• Jérôme PARMENTIER

Contes de la Source via la sagesse animale -2-

"Petit morceau de sagesse animale en écriture inspirée"

JUSTICE ET VÉRITÉ - Extrait du "Corbeau qui a perdu sa plume"



Tout de go, le scorpion l’interrompit dans cette pensée et lui demanda : « qui es-tu et que fais-tu là toi qui ne me ressemble pas ? ». « Étrange accueil », se dit le corbeau en lui-même. Cette question abrupte lui fit douter un instant de la réflexion qu’il venait de se faire. Malgré tout, fidèle à son tempérament ouvert, le jeune corbeau répondit simplement : « je suis un oiseau, j’ai perdu une plume et je voyage pour la retrouver ».

Le Scorpion : « est-ce si important ? Tu sembles en avoir beaucoup d’autres, suffisamment pour mener une vie à ton aise ! »

Le ton du scorpion était aussi vif et piquant que son apparence. Cela ne déplaisait pas au jeune corbeau car cela semblait donner de la force à ce personnage atypique.

Le Corbeau : « oui c’est vrai, tu as raison, j’en ai plus que suffisamment pour mener une vie normale. C’est juste que je trouve cela injuste que ma plume ait disparu à mon insu pendant la nuit. En fait, je recherche plus la vérité sur ce qui s’est passé que la plume elle-même ! », dit-il d’un ton convaincu, fier de sa répartie.
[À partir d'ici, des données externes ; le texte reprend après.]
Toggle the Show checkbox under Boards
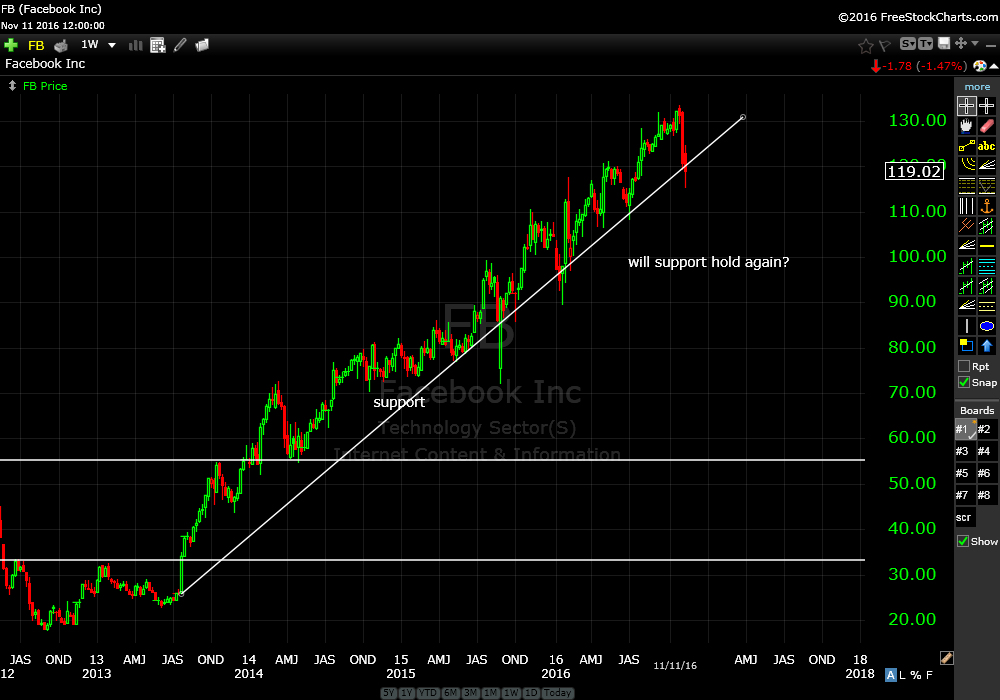Image resolution: width=1000 pixels, height=700 pixels. pyautogui.click(x=964, y=541)
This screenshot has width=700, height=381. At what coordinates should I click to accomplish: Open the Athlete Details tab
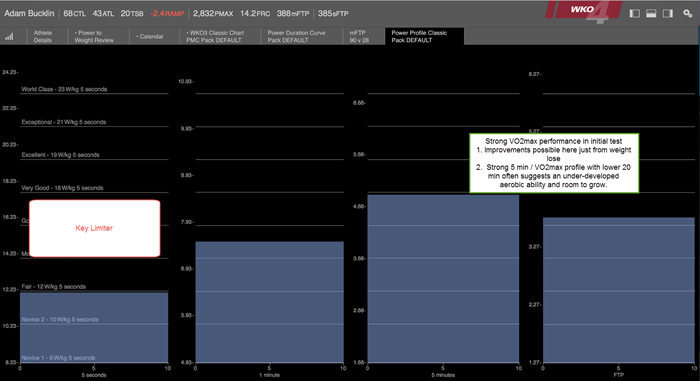click(x=42, y=36)
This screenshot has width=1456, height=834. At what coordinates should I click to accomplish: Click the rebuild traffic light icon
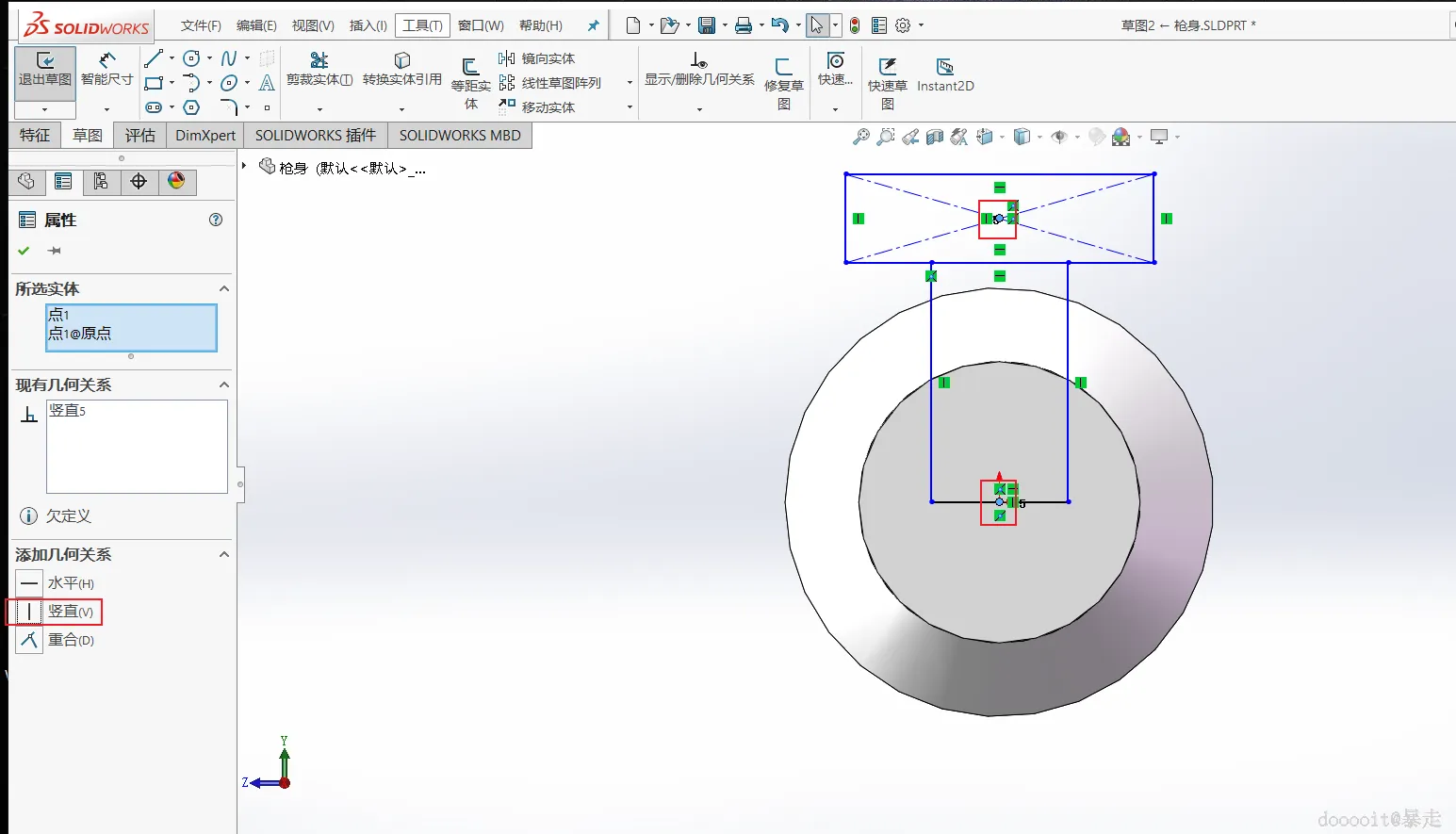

Le Scorpion : « Justice ? Vérité ? De qui tiens-tu cela ? Que sais-tu de ces deux lois de l’Univers que tu sembles remettre en question pour tes intérêts personnels ? ». Le ton était très direct et assuré et le jeune corbeau se sentit impressionné par l’aisance de ce petit animal.

Le Corbeau : « et bien, l’on m’a appris depuis mon plus jeune âge à respecter la justice et à dire la vérité ! Et cela implique naturellement de ne pas prendre à quelqu’un ce qui ne nous appartient pas ! », répondit notre jeune oiseau aussi contrarié qu’hésitant face à cet être à la cuirasse noire et luisante.

Le Scorpion : (sur un ton amusé) « ce que l’on t’a appris ? Tu récites donc une leçon…tu adoptes une règle que tu fais tienne, mais qui appartient à un autre…N’est-ce pas la prendre à quelqu’un ce qui ne t’appartient pas ? Ainsi toi aussi tu es un voleur de plumes…Laisse-moi te dire ceci : ce que tu appelles la justice est en réalité un sentiment personnel et dépend uniquement de ce qui résonne vrai à l’intérieur de toi. Dès lors que tu vas chercher une règle à l’extérieur de toi, tu n’es plus juste et encore moins vrai ! Comprends bien que dire la vérité n’est pas être vrai, à plus forte raison si cela est la « vérité » d’un autre ! Être vrai, toucher du doigt une ébauche de vérité, c’est avant tout être juste envers soi-même sans en faire une règle pour les autres ! La vérité est universelle et appartient à tout le monde. Chacun à sa manière en détient un fragment même si cela exige d’être vrai pour prétendre l’incarner. Justice qui est justesse, un attribut du vrai ne sont pas du domaine de la pensée mais du ressenti. C’est cela être vrai et juste, que d’écouter son ressenti et en faire sa seule vérité. Nul nécessité alors de l’imposer à l’autre ou d’en faire une vérité commune. Alors oui, je te le dis, tu confonds justice et vérité avec LA justesse qui découle d’être vrai ! Ainsi, quand tu es dans ta justesse, dans ton ressenti, tu es vrai. Et quand tu prétends qu’une vérité précède ou succède à la justice, tu n’es plus vrai et tu incarnes alors une pâle copie de ce que tu n’es pas tout en croyant être ce que tu ne seras jamais ».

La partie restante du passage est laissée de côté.